Multe a prostitute e clienti. È la misura anti-degrado pensata dalla giunta del Comune di Ferrara in accordo con la prefettura per tamponare il problema microcriminalità della zona del grattacielo. Il “grattacielo” altro non è che le due torri della zona della stazione, divenute negli ultimissimi anni teatro di diversi episodi di scippo, furti, risse e spaccio. Quanto basta per una città di provincia come quella estense per affibbiare all’area l’appellativo di nuovo Bronx cittadino.

A decidere di mettere lo zampino della Municipale negli incontri profani tra lucciole e nottambuli è il sindaco Pd Tiziano Tagliani. Dopo esser stato spronato dal questore affinché le istituzioni si riappropriassero di questa parte della città, il sindaco ha preso carta e penna e ha firmato l’ordinanza che sarà in vigore dal 10 settembre al 10 dicembre.

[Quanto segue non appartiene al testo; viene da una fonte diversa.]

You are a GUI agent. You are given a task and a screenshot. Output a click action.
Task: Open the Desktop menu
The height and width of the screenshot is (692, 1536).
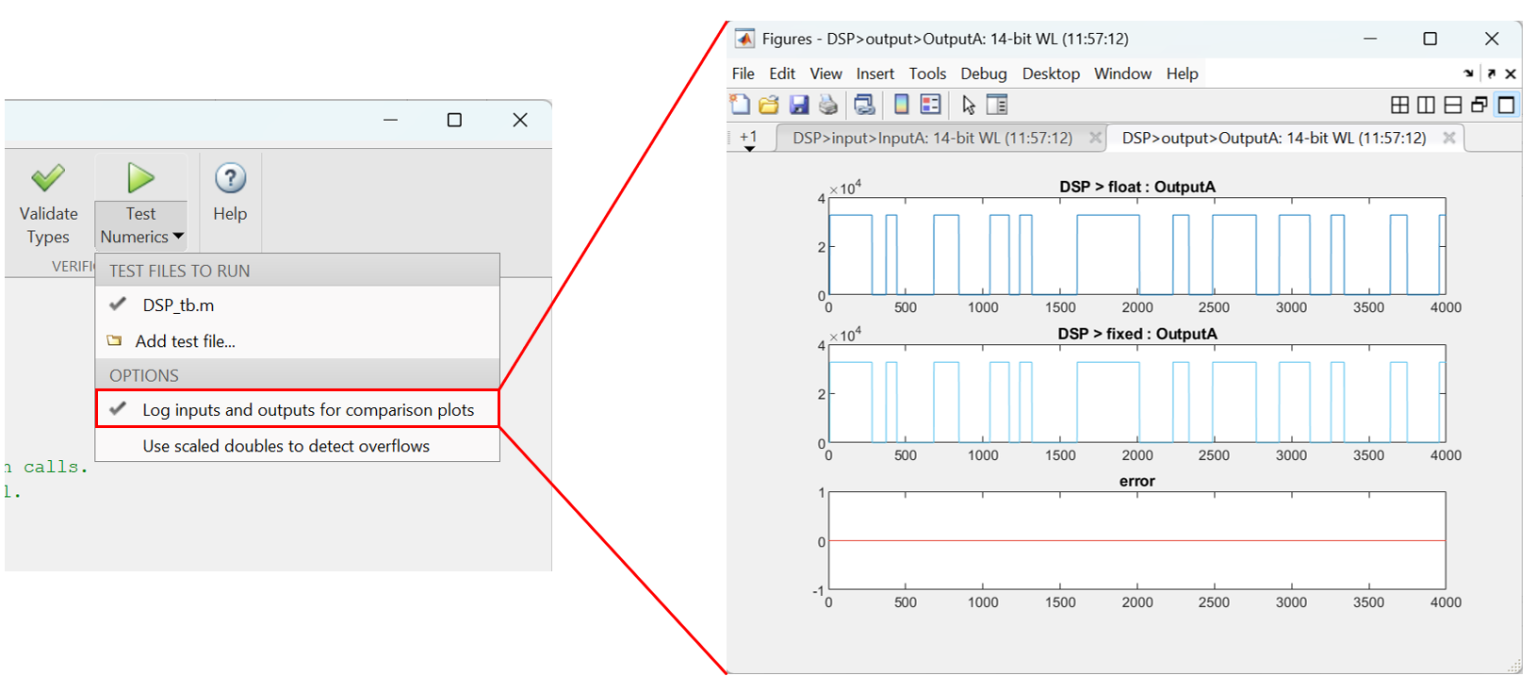pyautogui.click(x=1051, y=73)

Per quattro mesi chi tenterà il famoso abbordaggio rischierà una multa salatissima. Sia il contravventore la prostituta o il cliente. Nulla di nuovo sotto il sole delle municipalità italiche. Quanto deciso dalla giunta Pd estense è in sostanza quello che, poco lontano da Ferrara, chiedeva nella rossa Bologna la Lega Nord. Ma di provvedimenti di questo tipo è disseminata l’Italia. Basti pensare alle reprimende notturne che solo negli ultimi giorni hanno visto impegnate le forze dell’ordine a Pisa, Bergamo, Montecatini Terme, Perugia, Pregnana Milanese, Civitanova…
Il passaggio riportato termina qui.